The concept of outcome-based regulation centred around targets has been used in the field of environmental improvement and climate change prevention. The UK has used targets to drive positive action on the environment and climate change. Through the Climate Change Act, the UK government has set a target of reducing greenhouse gas emissions by at least 100% of 1990 levels (net zero) by 2050. The Act also established the Committee on Climate Change (CCC) to ensure that emissions targets are evidence-based and independently assessed. The UK Government has also proposed a Zero Emissions Vehicles (ZEV) mandate requiring an increasing share of zero emission cars and vans, alongside a CO2 emissions regulation to ensure that new non-zero emission cars and vans do not become more polluting in future years. ZEV mandates have successfully spurred greater ZEV availability and choice for consumers and higher uptake in the United States, Canada and China. The proposed minimum ZEV target trajectory for new cars sold begins at 22% in 2024, increasing to 80% in 2030 reaching 100% in 2035.

In the context of dietary health, the best examples of mandatory targets appear internationally with mandatory salt reduction targets in South Africa, Argentina and Vietnam. Mandatory salt reduction targets aim to combat excessive salt intake and its associated health risks. These regulations set limits on the amount of salt allowed in various food products, requiring food manufacturers to reformulate their offerings with less salt. These countries employed a phased approach, with gradual reductions over time, allowing the food industry to adapt. Early evidence from South Africa indicates that the programme so far has had a significant impact in reducing population salt intake by approximately 1.2g of salt per day over a period of 5 years, including in young adults.

Smaller businesses are out of scope given the operational challenges this policy would invoke, particularly in the collection, supply and monitoring of their sales and nutrition data. However, given the role of UK grocery wholesalers as suppliers to small businesses, it should be considered whether wholesales could be in-scope. Independent retailers (supplied by wholesalers) often play the vital role of serving families in low-income areas for whom convenience is a key determinant of food consumption. Therefore, an extension of the policy to wholesalers would help to ensure greater parity across all retail food outlets, improve the healthiness of the food stocked by smaller independent stores and avoid creating or widening inequalities in the access to healthy food.

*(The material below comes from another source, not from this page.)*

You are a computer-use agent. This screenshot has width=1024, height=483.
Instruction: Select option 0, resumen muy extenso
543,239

The 11 largest grocery retailers collectively hold 95% of the grocery market share in the UK. While people on lower incomes are more likely to shop at smaller convenience stores for their groceries, we found that over 90% of people on low incomes also shop at the 11 largest retailers.

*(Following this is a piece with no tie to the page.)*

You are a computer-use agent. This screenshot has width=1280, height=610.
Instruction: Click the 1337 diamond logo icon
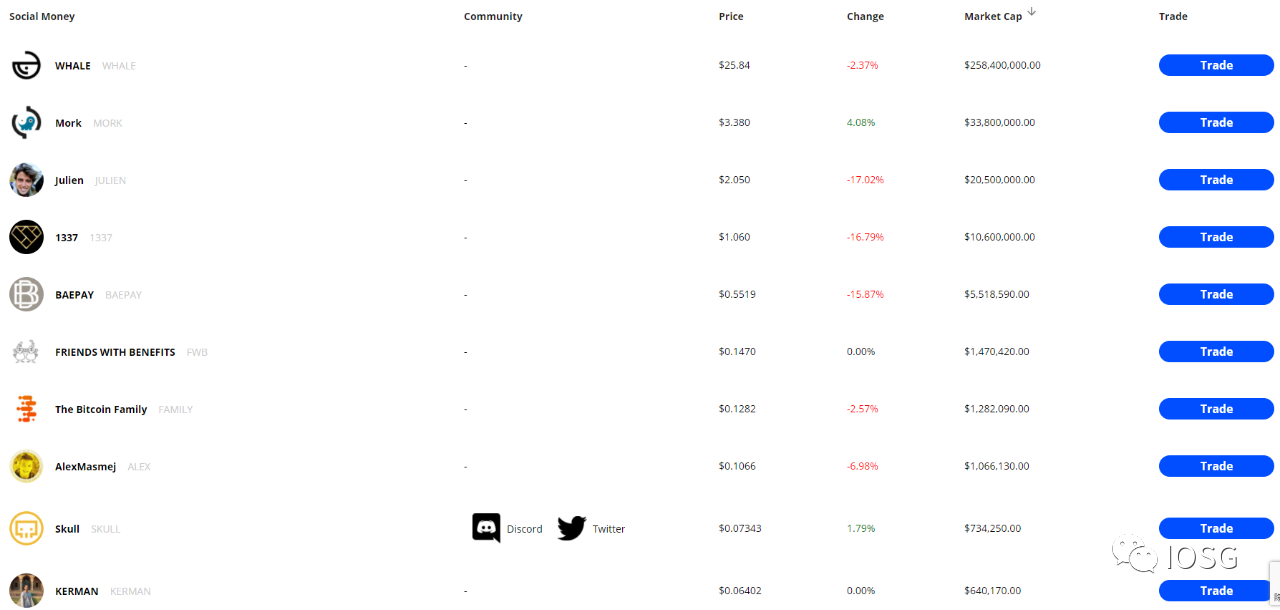[x=26, y=237]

Whilst we envision these targets to be a population-wide intervention that would impact the purchasing behaviours of all population groups, we have only modelled the health impact of the intervention on population groups living with excess weight for two reasons.

  1. We know that the impact of food environment interventions is unlikely to be evenly distributed across the population. For example, the population living with underweight has remained stable in the past 30 years despite changes to the food environment hence we do not anticipate the proposed target will increase the prevalence of underweight in the population. Similarly, the metabolic functions in place to maintain weight would ensure a reduced calorie intake is not sustained for those with a healthy weight.
  2. We also have used a static population model which does not capture the likely weight gain over time in the healthy weight population group. Therefore, to avoid an overclaim of impact in our obesity prevalence model we assumed no impact of our targets on calories purchased by underweight and healthy weight groups.